YOUR GOAL
In the material, start at the line that has "内装 (194, 357)" and stop after the line that has "Librării (859, 22)". Rewrite only those lines, changing "button" to "link" and leaving everything else as it is.

** START **

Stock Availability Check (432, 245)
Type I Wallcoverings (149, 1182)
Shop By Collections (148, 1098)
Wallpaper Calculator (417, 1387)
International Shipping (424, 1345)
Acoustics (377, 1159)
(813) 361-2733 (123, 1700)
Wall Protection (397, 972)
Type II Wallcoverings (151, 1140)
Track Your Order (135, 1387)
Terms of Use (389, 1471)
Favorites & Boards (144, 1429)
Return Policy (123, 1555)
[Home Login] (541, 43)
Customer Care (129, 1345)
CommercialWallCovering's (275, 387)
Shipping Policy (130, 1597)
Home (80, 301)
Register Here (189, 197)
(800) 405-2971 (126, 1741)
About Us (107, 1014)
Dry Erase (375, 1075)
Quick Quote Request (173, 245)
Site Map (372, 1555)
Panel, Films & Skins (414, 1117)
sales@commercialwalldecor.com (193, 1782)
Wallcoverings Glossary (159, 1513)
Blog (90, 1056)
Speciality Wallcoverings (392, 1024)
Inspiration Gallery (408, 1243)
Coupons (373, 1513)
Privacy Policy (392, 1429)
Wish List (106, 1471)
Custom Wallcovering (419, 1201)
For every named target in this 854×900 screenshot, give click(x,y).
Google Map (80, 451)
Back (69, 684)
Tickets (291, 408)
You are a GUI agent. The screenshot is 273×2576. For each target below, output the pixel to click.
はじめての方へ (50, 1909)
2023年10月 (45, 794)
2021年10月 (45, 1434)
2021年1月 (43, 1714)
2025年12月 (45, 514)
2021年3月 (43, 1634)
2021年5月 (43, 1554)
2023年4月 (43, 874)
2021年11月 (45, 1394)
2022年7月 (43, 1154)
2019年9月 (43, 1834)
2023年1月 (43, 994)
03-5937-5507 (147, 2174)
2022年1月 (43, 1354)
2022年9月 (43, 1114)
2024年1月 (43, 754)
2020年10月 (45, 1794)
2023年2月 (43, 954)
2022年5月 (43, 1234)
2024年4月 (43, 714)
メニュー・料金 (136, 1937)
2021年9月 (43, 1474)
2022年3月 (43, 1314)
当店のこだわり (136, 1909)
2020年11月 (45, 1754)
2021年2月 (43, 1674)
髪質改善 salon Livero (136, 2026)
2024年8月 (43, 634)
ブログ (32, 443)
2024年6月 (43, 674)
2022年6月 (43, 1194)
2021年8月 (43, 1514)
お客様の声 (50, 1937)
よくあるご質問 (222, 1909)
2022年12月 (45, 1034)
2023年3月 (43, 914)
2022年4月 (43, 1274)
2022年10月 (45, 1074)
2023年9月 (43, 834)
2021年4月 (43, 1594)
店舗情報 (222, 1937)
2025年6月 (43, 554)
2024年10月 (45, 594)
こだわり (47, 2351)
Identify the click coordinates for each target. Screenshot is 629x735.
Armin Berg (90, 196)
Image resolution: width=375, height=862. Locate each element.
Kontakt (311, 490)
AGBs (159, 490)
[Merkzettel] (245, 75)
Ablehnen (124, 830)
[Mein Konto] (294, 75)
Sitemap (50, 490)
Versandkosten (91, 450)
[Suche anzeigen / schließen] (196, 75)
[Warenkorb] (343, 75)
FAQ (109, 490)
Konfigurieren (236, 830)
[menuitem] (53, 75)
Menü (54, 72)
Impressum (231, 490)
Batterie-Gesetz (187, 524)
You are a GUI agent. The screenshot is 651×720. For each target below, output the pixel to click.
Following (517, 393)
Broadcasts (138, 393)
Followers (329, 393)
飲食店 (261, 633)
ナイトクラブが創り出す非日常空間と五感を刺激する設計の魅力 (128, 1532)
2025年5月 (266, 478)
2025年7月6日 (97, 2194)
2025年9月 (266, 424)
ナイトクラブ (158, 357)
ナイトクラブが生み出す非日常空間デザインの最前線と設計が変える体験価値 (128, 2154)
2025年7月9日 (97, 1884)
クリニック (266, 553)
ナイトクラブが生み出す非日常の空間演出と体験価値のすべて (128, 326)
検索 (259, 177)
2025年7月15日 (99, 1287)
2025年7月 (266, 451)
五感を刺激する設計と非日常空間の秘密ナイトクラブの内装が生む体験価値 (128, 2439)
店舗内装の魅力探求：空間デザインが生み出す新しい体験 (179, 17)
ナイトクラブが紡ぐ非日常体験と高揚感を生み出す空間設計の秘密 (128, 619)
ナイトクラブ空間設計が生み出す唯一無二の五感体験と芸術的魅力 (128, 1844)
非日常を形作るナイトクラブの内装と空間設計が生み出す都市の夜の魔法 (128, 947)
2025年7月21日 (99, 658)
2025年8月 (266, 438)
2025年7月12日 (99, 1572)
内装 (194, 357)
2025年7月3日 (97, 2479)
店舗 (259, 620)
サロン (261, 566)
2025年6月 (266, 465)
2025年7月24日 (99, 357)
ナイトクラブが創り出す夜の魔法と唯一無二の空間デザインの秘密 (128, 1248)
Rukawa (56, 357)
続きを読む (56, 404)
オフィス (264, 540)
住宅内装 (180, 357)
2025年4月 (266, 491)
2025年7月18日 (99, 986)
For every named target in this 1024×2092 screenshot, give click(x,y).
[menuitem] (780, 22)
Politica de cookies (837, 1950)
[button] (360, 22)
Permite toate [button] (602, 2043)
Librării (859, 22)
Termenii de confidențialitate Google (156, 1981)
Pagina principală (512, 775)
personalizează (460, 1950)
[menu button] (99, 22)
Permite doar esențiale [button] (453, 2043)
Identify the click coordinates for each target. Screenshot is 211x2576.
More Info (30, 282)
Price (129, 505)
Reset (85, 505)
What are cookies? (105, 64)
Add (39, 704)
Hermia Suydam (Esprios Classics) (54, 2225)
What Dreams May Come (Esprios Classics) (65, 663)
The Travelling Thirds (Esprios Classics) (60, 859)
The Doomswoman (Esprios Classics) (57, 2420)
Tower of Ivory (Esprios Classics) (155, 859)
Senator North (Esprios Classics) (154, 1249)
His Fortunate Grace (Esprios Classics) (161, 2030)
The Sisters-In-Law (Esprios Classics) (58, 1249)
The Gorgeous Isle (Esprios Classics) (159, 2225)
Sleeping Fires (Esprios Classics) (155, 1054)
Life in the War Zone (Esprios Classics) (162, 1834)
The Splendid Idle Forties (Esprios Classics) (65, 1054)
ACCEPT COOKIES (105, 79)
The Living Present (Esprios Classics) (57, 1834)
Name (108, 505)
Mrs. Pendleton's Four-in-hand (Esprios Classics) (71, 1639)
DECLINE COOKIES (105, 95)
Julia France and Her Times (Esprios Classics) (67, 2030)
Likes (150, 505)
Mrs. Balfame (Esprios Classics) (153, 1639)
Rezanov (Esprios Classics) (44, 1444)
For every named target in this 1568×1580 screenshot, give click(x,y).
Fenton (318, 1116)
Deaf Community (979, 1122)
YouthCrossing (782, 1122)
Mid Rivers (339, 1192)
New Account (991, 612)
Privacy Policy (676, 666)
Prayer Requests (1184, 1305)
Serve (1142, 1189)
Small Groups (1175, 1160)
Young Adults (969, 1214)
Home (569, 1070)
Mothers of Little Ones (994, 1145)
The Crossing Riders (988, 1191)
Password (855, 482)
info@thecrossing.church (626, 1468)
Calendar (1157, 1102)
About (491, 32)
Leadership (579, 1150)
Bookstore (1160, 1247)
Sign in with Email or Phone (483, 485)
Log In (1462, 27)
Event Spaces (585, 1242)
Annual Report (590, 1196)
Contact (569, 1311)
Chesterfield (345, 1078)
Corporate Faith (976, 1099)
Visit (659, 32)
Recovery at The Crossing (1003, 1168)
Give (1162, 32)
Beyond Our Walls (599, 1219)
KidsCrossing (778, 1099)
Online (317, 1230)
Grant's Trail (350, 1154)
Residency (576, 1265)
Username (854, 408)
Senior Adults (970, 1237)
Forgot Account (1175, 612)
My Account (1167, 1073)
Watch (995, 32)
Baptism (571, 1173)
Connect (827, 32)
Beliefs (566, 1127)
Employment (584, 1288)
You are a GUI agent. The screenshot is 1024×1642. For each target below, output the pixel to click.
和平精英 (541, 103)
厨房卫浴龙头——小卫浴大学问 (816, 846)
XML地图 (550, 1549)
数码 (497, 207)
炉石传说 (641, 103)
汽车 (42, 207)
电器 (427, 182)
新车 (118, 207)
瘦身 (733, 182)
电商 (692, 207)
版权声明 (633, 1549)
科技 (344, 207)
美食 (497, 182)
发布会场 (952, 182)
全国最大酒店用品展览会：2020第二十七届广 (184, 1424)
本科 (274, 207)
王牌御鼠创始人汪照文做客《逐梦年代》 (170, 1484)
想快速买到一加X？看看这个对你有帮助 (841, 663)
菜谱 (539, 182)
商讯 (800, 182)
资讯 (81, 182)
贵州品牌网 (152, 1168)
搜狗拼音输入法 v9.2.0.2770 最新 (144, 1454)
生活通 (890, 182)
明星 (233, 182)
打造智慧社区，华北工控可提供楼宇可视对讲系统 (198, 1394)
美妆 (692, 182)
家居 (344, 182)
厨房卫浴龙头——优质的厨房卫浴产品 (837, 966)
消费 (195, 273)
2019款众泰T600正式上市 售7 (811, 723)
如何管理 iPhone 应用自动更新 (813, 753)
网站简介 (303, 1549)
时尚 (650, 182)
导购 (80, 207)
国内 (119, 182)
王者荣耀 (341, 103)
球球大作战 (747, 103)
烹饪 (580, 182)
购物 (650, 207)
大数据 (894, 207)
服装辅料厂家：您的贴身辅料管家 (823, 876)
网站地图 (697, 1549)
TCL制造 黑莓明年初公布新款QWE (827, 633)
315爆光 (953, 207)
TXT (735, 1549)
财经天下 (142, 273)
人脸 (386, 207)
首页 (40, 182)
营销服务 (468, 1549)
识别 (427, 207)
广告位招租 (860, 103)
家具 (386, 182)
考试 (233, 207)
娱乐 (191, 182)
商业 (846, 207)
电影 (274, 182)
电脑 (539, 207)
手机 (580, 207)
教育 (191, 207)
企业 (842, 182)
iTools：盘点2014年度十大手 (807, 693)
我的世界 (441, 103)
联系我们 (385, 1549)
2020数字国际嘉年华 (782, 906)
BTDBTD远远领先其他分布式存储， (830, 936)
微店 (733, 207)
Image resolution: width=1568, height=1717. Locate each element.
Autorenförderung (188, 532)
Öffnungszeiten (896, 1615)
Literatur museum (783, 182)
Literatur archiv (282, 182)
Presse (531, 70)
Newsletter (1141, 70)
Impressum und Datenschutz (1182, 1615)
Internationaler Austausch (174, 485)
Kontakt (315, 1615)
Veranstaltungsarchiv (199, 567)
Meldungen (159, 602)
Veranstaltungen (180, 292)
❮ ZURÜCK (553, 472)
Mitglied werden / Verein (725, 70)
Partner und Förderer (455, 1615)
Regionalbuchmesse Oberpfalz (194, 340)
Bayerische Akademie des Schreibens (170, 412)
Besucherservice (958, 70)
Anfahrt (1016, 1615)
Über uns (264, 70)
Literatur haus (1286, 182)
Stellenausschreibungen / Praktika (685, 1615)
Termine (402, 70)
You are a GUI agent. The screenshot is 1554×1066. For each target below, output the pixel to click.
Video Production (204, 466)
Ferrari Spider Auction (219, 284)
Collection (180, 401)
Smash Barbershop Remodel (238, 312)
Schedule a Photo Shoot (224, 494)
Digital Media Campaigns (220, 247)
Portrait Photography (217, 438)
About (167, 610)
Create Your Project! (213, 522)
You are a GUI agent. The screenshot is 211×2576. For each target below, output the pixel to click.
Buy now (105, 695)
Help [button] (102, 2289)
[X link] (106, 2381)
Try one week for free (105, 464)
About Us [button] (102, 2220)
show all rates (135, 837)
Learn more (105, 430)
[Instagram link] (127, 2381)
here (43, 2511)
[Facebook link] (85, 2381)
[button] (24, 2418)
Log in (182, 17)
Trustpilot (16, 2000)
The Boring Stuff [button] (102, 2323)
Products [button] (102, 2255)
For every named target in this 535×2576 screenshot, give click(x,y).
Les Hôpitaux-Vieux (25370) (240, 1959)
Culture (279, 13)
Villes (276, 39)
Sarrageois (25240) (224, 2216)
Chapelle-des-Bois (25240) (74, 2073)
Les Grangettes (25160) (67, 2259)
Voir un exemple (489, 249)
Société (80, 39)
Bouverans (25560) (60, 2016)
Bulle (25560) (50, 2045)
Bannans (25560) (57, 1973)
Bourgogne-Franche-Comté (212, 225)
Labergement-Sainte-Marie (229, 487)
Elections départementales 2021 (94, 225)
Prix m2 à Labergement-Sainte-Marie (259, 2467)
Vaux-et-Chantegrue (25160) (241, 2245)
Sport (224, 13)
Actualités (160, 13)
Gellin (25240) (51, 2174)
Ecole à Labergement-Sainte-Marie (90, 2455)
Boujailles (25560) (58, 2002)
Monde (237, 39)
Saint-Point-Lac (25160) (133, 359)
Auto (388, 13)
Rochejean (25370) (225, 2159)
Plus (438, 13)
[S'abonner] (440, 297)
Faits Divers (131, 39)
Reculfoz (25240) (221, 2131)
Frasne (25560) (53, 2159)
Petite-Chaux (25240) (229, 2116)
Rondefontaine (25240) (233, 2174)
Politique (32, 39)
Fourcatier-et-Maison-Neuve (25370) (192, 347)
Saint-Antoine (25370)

** END **

ANSWER FOR THE TASK
内装 (194, 357)
2025年7月3日 (97, 2479)
店舗 (259, 620)
サロン (261, 566)
2025年6月 (266, 465)
2025年7月24日 (99, 357)
ナイトクラブが創り出す夜の魔法と唯一無二の空間デザインの秘密 (128, 1248)
Rukawa (56, 357)
続きを読む (56, 404)
オフィス (264, 540)
住宅内装 (180, 357)
2025年4月 (266, 491)
2025年7月18日 (99, 986)
For every named target in this 1024×2092 screenshot, give click(x,y).
[menuitem] (780, 22)
Politica de cookies (837, 1950)
[link] (360, 22)
Permite toate [link] (602, 2043)
Librării (859, 22)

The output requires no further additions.